[CUDA8.0 BUG?] Child process forked after cuInit() get CUDA_ERROR_NOT_INITIALIZED on cuInit()

Hello, I could observe a degradation at CUDA7.5 → 8.0.

Once a process does cuInit(), then, its child processes forked after the cuInit() gets CUDA_ERROR_NOT_INITIALIZED error on own cuInit(). It never happen on the previous CUDA7.5, but CUDA8.0 always makes this error.
Somebody other have seen the similar problems?

Below is the code to reproduce:

#include <stdio.h>
#include <stdlib.h>
#include <unistd.h>
#include <cuda.h>

#define elog(FORMAT,...)                                \
    do {                                                \
        fprintf(stderr, FORMAT "\n", ##__VA_ARGS__);    \
        exit(1);                                        \
    } while(0)

static int child_proc(void)
{
    CUdevice    device;
    CUresult    rc;

    rc = cuInit(0);
    if (rc != CUDA_SUCCESS)
        elog("pid=%u failed on cuInit: %ld", getpid(), (long)rc);

    rc = cuDeviceGet(&device, 0);
    if (rc != CUDA_SUCCESS)
        elog("cuDeviceGet failed: %ld", (long)rc);

    return 0;
}

int main(int argc, char *argv[])
{
    CUresult    rc;
    pid_t       child;
    int         status;

    /* general initialization process */
    rc = cuInit(0);
    if (rc != CUDA_SUCCESS)
        elog("parent: failed on cuInit: %ld", (long)rc);

    /* connection accept, then fork a backend process */
    child = fork();
    if (child == 0)
        return child_proc();
    else if (child > 0)
        wait(&status);
    else
        elog("failed on fork(2): %m");

    return 0;
}

Execution example:

[kaigai@ayu ~]$ ./a.out
pid=10550 failed on cuInit: 3

It shows the cuInit() on the parent process get succeeded, but cuInit() on the child process gets failed.
It does not mean that child processes don’t need to call cuInit(), because the next cuDeviceGet() will fail even if I commented out the cuInit() on the child process side.

This kind of CUDA usage is very usual scenario on the server type software, and I could use the CUDA driver APIs at CUDA7.5. What is the reason of this mysterious behavior?

Software versions:
CUDA installation: 8.0.44 (Linux; runfile)
NVIDIA driver: 367.55

No, it’s not usual usage for CUDA.

If you’re going to fork a process, the CUDA advice for a long time was not to establish a CUDA context before the fork.

There are many references to this in a variety of materials.

For example, consider this comment in the CUDA simple IPC sample code:

// We can't initialize CUDA before fork() so we need to spawn a new process

This has never been proper CUDA behavior, and I wouldn’t try to explain your observations on CUDA 7.5

It never constructs a CUDA context prior to fork(), just cuInit().
Do you mix up the problem?

If this manner is really illegal, for example, a server process has to launch an external program to log number of GPU devices on startup time, or other trivial stuff.
I don’t think it is a reasonable restriction.

Did you read the comment I quoted from NVIDIA engineers?

It says

“We can’t initialize CUDA before fork()”

So you should not run cuInit before a fork, if you want access to CUDA in a process spawned by the fork.

You don’t have to launch an external program.

You just have to spawn a process to do what you want.

Take a look at the sample code I indicated, it does exactly that.

1 Like

@Robert_Crovella : I believe this is impacting Tensorflow.
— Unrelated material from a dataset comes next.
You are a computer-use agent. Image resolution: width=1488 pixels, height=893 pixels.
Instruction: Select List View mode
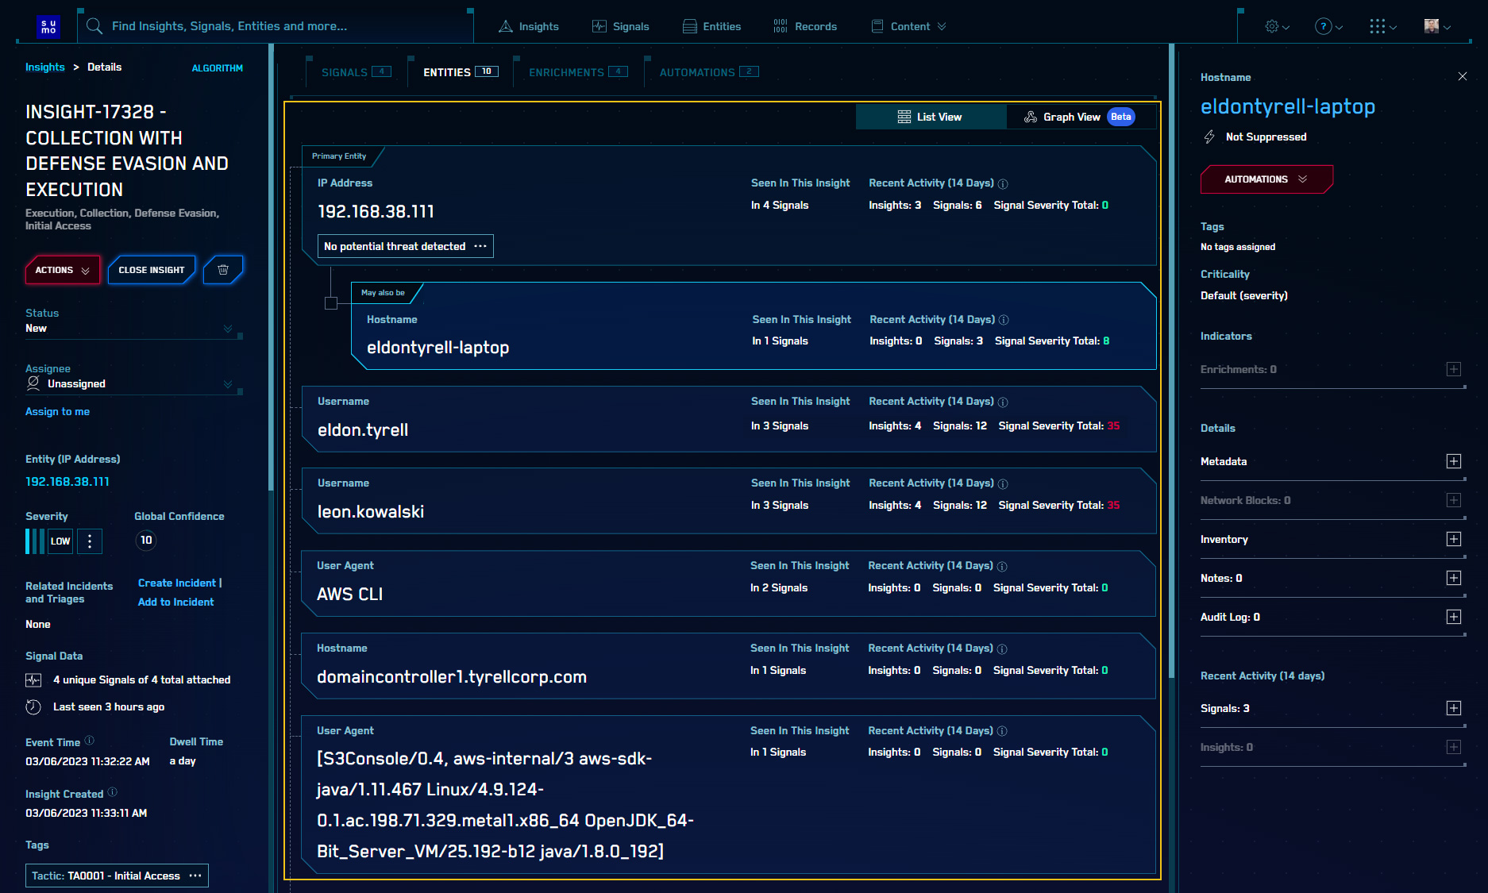[x=930, y=117]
See `Failed setting context: CUDA_ERROR_NOT_INITIALIZED: initialization error` at fork · Issue #57877 · tensorflow/tensorflow · GitHub

Well, a Tensorflow user is not directly running cuInit(). Instead, Tensorflow users are running import tensorflow, which may call cuInit() as a side effect. Hopefully you can understand why users might need to import tensorflow in a parent process, and then also import tensorflow in a child process. AlphaZero does just this, as it spawns processes to play games against each other and spawns a learner process to observe the games and train the model.

I’m not aware of any change in behavior in CUDA in this regard. I’m definitely not a TF expert, but yes, I could imagine this issue impacting anyone using TF if they don’t follow the “rule”.
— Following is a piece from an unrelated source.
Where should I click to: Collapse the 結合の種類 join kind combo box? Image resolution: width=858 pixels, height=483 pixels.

No, sorry, I don’t. You’re suggesting this is necessary:

    Parent Process (initializes CUDA)
       |                         |      
  child process1             child process 2

I don’t know why it cannot be refactored to:

    Parent Process (does not initialize CUDA)
       |                         |                          |
  child process1             child process 2      child process3
                                                initializes CUDA, 
                                                does whatever the parent process would have done.
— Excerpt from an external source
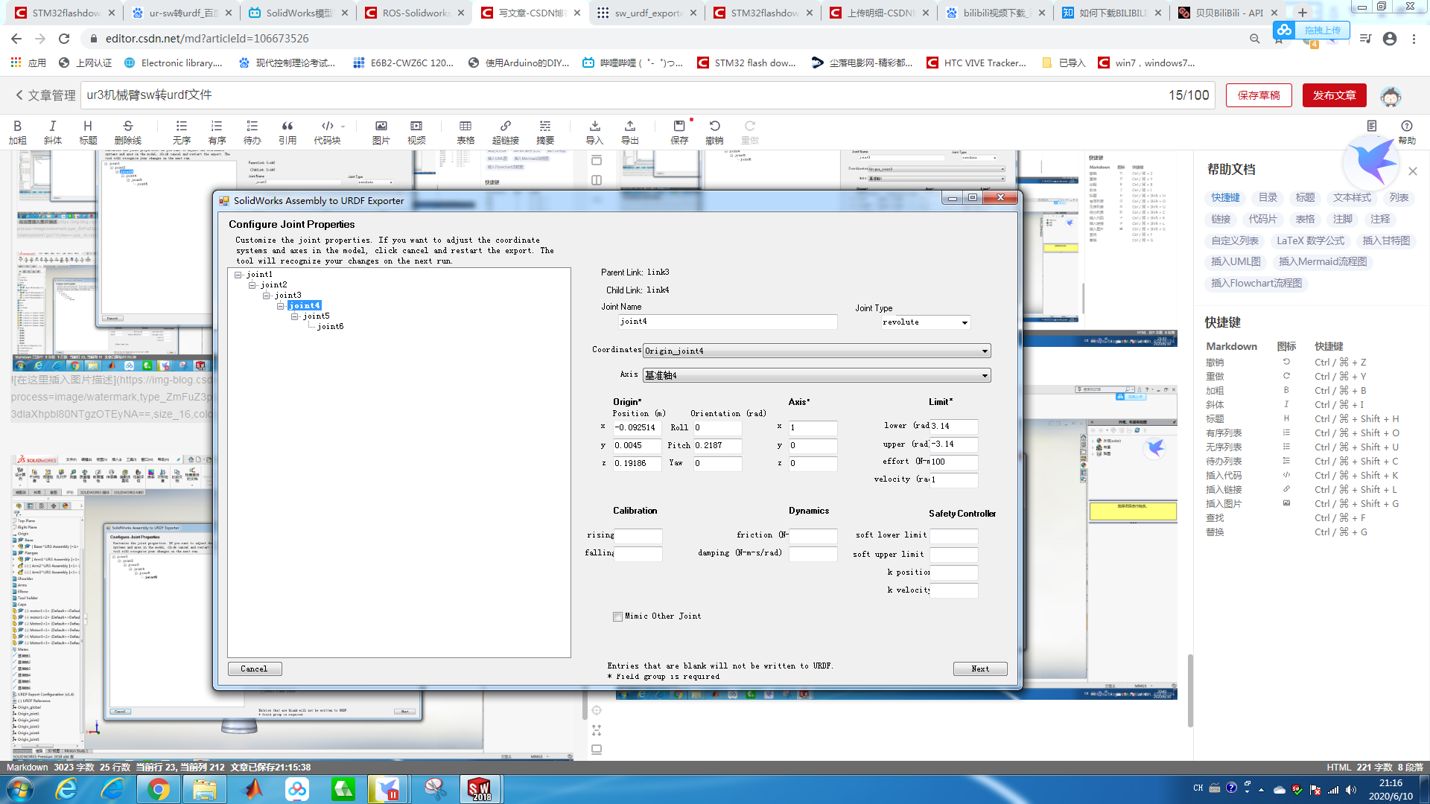
Task: Open SolidWorks 2018 from the taskbar
Action: [x=479, y=789]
and just as you would, use IPC for whatever process communication is needed. In fact you said as much yourself when you said:

That should be fine. Have a parent process that does not initialize CUDA. That parent process spawns any number of game processes, and also spawns a learner process to observe the games.

Anyway we don’t need to litigate this here. It’s entirely possible that there are things I don’t understand. Furthermore, I am not in control of CUDA behavior. Anyone desiring to see a change in CUDA behavior is welcome to file a bug.

Parent Process (initializes CUDA), this only mainProcess consume 108MB GPU memory.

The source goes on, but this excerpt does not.